Defaulting means failing to repay a federal student loan, which carries serious credit consequences. The federal two-year cohort default rate for Jamestown Business College follows.
| Metric | Value |
|---|---|
| 2-year cohort default rate | 8.9% |
| Borrowers in the cohort | 157 |
This rate follows a borrower cohort from the start of repayment through the two-year window the Department of Education uses.

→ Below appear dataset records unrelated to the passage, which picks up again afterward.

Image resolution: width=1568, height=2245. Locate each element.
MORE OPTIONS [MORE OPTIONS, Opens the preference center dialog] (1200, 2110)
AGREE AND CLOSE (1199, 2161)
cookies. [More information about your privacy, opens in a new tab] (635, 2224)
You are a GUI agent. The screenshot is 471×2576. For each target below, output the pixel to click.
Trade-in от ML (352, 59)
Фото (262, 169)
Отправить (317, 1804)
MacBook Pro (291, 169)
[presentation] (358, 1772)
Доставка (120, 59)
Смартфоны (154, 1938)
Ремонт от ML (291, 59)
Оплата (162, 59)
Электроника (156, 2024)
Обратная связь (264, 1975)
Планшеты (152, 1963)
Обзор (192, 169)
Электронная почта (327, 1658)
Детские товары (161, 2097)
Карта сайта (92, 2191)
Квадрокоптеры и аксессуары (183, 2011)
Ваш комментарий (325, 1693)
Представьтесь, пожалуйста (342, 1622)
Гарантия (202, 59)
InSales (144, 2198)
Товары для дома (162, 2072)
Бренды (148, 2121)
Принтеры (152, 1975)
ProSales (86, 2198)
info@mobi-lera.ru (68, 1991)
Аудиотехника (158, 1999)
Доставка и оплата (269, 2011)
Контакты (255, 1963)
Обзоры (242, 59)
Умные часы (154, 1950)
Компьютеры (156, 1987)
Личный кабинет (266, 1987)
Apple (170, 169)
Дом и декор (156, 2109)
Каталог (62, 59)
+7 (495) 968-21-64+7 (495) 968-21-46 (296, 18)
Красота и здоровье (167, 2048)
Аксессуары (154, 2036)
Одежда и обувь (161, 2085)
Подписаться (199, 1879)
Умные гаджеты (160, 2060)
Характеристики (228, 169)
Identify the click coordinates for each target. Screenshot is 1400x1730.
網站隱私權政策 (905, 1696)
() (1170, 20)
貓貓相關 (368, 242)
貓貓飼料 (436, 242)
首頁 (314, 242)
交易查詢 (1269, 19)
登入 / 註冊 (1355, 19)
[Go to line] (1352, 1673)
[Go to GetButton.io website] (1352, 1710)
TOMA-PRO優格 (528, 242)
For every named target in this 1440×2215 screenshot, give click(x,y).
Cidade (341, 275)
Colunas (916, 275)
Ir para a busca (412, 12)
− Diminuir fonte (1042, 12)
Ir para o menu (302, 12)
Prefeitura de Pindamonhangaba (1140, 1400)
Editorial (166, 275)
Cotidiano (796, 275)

Borrowing varies by family income, by first-generation status, and by dependency status.
By Dependency Status
| Cohort | Median federal debt |
|---|---|
| Dependent students | $8,500 |
| Independent students | $11,448 |
The Difference Between Subsidized and Unsubsidized Loans
Unsubsidized federal student loans accrue interest every month — even while you are still enrolled. Unless you pay that interest as it builds, the balance you owe at graduation can be noticeably higher than the amount you originally borrowed.
Did You Know?
Declaring bankruptcy does not erase federal student loan debt. If you stop paying, the federal government can garnish a portion of your wages until the loans are repaid.
References
More about our data sources and methodologies.